I thought I heard someone gasp when I first removed my robe and ambled toward the low-laying makeshift bed. Was it shock? Delight? Surely I wasn’t the first person with a double mastectomy to pose. Or was I?

This is easy. Just lay down and read your book.

Don’t look up.

I pretended to care about whatever the hell Toni Morrison was talking about in the first few pages of Paradise, but really, I was desperate to know what they were thinking. Did they find me courageous? Less so, perhaps, given my decision to lay on my stomach, effectively hiding my one outstanding boon to bravery. But still, could they tell that I was being aggressively vulnerable right then and there? I have a hashtag and everything. Did they know about the hashtag?

It’s okay. You’re okay. Just breathe.

Don’t make eye contact. Don’t make eye contact. Fuck. Sundiata. Okay, okay… Find something to focus on.

Lord, meh belly big.


Over the years, my mother served as a template for the grace and openness with which she managed her illness. That this disease thrives on her family’s side – a family literally named ‘warrior’ – elicits a wry smile. Guerreros are warriors. What a delicious irony. Even now, as I find myself caught between my dogged unwillingness to play the role ‘cancer patient’ assigns, and my ongoing excavation of what it means (and how) to ‘hold space’ for myself as I navigate this very interesting life event – and there is life, I insist – I’m reminded that I am, indeed, my mother’s child. If I am brave, she was brave first. If I am amazing, she was the prototype. There would be no cowering. No shame. I wasn’t taught how.

Look meh.

In what has so far been a very singular experience, even the pretense of a strong, tender, unwavering partnership is the type of gentle emollience one can easily translate into joy. The intimacy of sharing and showcasing one’s body, now in its most flawed form, after months of living a contactless life, cannot be so easily dismissed.
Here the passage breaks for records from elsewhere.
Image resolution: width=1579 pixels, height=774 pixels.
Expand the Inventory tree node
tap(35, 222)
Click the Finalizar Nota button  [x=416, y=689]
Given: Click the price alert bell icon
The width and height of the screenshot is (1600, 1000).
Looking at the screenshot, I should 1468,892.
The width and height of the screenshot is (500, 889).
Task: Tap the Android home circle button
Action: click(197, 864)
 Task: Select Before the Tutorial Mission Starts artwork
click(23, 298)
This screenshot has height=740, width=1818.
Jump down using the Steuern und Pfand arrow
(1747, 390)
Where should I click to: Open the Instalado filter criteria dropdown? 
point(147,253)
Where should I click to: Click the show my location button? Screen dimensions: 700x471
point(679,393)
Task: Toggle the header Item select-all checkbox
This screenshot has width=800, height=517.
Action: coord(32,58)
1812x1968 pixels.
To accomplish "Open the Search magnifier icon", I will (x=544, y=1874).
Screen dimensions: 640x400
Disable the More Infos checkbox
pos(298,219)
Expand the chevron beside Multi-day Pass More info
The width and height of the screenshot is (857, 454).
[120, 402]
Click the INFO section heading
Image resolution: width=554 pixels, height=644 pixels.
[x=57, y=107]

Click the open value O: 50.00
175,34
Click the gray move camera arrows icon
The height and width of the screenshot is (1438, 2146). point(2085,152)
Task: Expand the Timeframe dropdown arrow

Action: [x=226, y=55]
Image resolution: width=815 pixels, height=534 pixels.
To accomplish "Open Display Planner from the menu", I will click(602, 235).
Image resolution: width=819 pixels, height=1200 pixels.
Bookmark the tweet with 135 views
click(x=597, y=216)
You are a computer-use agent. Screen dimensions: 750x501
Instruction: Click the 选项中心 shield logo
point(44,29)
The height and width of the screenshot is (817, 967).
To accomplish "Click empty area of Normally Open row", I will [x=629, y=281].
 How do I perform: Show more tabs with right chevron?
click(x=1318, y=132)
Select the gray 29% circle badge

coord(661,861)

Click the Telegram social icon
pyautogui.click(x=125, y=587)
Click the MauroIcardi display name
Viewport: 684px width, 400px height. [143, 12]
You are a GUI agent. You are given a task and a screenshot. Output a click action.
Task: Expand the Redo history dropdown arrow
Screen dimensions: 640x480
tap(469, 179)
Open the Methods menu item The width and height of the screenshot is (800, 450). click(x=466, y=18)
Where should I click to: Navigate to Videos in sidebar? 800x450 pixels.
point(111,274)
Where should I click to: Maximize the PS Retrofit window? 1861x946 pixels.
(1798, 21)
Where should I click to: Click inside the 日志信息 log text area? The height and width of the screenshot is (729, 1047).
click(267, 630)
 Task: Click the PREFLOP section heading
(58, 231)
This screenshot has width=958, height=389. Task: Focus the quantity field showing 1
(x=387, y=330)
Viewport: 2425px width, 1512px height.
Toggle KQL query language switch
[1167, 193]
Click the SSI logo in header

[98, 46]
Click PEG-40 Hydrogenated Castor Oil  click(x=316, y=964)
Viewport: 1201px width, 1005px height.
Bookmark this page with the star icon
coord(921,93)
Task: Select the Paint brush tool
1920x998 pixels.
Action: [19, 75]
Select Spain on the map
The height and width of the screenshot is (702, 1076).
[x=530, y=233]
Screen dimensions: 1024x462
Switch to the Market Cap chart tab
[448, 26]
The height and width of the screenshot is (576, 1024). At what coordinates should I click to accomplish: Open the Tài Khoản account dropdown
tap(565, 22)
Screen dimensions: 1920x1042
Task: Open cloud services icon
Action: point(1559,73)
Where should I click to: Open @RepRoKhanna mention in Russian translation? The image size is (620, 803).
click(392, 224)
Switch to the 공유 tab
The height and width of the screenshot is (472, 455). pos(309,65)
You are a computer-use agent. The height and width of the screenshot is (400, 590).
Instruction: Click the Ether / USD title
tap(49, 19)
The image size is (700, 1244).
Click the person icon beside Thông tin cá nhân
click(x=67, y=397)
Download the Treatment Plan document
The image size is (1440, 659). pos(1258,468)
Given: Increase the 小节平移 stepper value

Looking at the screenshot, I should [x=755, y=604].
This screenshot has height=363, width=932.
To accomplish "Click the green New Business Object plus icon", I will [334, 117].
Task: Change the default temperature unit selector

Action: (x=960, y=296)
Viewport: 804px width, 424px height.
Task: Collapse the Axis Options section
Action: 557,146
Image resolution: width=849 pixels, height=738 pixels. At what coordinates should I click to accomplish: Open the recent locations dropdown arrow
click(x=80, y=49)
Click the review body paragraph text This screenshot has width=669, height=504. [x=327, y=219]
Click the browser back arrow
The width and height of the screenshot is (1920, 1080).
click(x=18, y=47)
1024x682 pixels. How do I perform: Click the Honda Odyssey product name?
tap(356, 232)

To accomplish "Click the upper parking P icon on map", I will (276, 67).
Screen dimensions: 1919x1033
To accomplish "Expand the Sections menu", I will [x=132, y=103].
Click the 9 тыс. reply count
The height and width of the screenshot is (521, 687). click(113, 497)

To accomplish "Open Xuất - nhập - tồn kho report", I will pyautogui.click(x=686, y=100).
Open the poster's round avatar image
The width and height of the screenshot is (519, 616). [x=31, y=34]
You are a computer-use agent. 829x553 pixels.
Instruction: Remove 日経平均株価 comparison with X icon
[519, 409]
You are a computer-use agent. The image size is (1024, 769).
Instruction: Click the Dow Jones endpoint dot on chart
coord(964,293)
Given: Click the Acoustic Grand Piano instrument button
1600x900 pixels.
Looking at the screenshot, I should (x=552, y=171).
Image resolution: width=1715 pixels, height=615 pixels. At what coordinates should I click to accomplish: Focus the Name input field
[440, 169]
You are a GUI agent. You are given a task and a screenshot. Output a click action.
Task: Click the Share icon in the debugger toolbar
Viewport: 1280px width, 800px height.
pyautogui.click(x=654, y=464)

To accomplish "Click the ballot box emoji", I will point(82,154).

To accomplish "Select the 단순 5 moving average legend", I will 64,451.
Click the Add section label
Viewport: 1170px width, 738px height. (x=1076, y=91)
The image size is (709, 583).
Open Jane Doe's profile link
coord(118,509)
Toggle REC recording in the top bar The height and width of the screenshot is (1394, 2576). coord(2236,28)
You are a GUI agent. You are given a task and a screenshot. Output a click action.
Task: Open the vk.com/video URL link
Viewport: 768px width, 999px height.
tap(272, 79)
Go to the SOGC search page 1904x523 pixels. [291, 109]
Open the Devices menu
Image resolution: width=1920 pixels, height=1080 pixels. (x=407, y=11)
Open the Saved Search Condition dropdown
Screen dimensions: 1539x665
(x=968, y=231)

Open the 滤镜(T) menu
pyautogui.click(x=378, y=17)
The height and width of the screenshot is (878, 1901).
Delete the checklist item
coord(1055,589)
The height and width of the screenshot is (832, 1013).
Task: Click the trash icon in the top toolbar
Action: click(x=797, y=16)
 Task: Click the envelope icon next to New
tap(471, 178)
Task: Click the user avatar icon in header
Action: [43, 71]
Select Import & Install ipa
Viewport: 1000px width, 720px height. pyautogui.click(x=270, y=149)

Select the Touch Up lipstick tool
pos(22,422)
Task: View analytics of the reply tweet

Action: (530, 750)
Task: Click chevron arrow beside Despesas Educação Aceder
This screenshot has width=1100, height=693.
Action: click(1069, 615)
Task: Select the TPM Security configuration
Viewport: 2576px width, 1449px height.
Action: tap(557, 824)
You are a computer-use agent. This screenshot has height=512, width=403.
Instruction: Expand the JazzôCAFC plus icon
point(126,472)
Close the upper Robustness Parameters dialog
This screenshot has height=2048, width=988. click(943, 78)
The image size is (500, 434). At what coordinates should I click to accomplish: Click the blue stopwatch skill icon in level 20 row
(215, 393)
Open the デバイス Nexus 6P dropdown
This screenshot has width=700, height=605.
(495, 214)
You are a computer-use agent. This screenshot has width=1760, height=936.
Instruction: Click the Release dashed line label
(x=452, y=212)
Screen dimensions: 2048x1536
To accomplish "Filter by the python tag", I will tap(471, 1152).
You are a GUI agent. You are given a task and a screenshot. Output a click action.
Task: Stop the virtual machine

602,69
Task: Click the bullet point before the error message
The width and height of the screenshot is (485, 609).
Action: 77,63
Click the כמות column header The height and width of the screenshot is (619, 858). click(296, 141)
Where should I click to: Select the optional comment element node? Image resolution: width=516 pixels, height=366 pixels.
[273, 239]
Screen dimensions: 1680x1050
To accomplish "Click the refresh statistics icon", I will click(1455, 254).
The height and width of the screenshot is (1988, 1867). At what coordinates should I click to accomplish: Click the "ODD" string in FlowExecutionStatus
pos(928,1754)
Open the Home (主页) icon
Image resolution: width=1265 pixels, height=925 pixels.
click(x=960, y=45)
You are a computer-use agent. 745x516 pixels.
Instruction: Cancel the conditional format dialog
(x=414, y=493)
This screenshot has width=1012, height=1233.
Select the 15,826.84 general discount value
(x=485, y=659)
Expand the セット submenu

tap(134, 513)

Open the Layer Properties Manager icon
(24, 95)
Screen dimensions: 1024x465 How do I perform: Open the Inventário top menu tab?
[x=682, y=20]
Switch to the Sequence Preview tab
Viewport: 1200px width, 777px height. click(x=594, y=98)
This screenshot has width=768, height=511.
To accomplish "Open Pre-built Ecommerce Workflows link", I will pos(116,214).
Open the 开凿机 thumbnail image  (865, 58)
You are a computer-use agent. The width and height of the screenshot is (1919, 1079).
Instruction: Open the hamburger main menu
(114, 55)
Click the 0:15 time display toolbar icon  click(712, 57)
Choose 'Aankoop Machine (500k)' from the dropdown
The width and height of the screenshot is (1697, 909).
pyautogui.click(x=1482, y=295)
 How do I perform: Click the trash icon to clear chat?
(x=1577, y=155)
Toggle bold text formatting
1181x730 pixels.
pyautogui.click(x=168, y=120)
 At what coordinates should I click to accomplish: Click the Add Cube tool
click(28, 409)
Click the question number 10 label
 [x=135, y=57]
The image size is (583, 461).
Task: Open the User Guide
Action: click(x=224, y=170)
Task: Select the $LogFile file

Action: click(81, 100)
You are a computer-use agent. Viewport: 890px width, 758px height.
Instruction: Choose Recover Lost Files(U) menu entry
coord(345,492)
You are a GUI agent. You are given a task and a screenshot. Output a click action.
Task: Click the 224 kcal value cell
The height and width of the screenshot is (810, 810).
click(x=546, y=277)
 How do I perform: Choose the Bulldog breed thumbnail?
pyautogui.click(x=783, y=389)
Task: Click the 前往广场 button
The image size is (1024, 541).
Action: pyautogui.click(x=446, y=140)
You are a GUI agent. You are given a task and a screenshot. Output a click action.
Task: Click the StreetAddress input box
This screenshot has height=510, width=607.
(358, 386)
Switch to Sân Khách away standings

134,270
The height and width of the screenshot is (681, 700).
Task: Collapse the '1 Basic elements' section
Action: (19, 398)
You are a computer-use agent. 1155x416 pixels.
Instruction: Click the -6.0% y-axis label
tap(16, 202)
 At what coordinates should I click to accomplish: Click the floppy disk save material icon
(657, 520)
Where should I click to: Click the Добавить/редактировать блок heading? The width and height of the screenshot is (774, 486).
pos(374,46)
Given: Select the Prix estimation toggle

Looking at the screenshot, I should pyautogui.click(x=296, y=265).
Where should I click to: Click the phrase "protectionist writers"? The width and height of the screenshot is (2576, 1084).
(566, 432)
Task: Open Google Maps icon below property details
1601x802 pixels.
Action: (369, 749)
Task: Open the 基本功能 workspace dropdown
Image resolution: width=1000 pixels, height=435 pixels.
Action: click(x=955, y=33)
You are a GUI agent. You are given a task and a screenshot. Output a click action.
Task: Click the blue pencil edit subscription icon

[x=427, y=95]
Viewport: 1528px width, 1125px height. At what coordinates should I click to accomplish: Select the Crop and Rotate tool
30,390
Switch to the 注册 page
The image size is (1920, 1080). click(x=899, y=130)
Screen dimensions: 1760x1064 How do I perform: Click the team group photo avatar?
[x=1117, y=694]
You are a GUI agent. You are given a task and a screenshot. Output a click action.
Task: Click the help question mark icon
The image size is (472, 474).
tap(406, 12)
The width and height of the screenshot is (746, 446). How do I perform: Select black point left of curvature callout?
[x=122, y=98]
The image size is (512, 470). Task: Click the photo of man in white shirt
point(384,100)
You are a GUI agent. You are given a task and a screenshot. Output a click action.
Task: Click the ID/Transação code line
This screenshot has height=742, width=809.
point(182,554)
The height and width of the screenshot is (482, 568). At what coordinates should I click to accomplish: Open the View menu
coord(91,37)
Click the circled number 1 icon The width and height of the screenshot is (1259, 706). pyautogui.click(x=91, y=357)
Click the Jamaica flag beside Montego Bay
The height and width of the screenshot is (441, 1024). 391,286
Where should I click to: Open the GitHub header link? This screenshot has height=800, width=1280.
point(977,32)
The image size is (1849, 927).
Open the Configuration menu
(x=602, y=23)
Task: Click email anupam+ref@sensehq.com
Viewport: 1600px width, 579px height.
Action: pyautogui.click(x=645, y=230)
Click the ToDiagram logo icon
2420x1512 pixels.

We decided to have his hand placed gingerly on my chest, our bodies turned to face each other, while our legs twisted and melded together like thick Banyan tree roots. My heart beat with exceptional enthusiasm, much closer to the surface now, its bashy energy in direct opposition with the discomfort I felt by the eventual weight of his arm. There was no breast there. No cushion. Just bare sternum. And it hurt. And it made me think of what else is to come. Soon, I would start rounds of chemotherapy. Rounds of weakness and dependency. Rounds of extreme contactless-ness. The angle of my head forced the tears to run off, each tributary taking its own course, depositing into my hairline and my ear.

Damn it.

Just breathe, baby.

Where my breasts used to be, there were now smudges of charcoal or blank spaces

Fitting, I suppose – surrounded by clouds of pastel pinks and blues, hovering just out of reach lest there be any unspoken suggestion of what should actually be there; or sharp lines, drawn with such finality that I had to put my hand on my chest, making sure that at least my heart was still there, while blinking back more tears.

It’s over.

Just breathe…

Mel Gabriel | July 2021

Mel Gabriel is an entrepreneur, producer, and writer, living in Trinidad & Tobago. The founder and Chief Vision Officer of Caribbean Lookbook – the premier catalogue for Caribbean fashion and lifestyle – Mel has grown the digital platform to include content that shares and shapes the way audiences engage with culture, lifestyle, and creativity, across the diaspora. Born and raised in Trinidad & Tobago, Mel also leads the production + publishing company Middle Face, producing photoshoots, episodic content and live micro-events.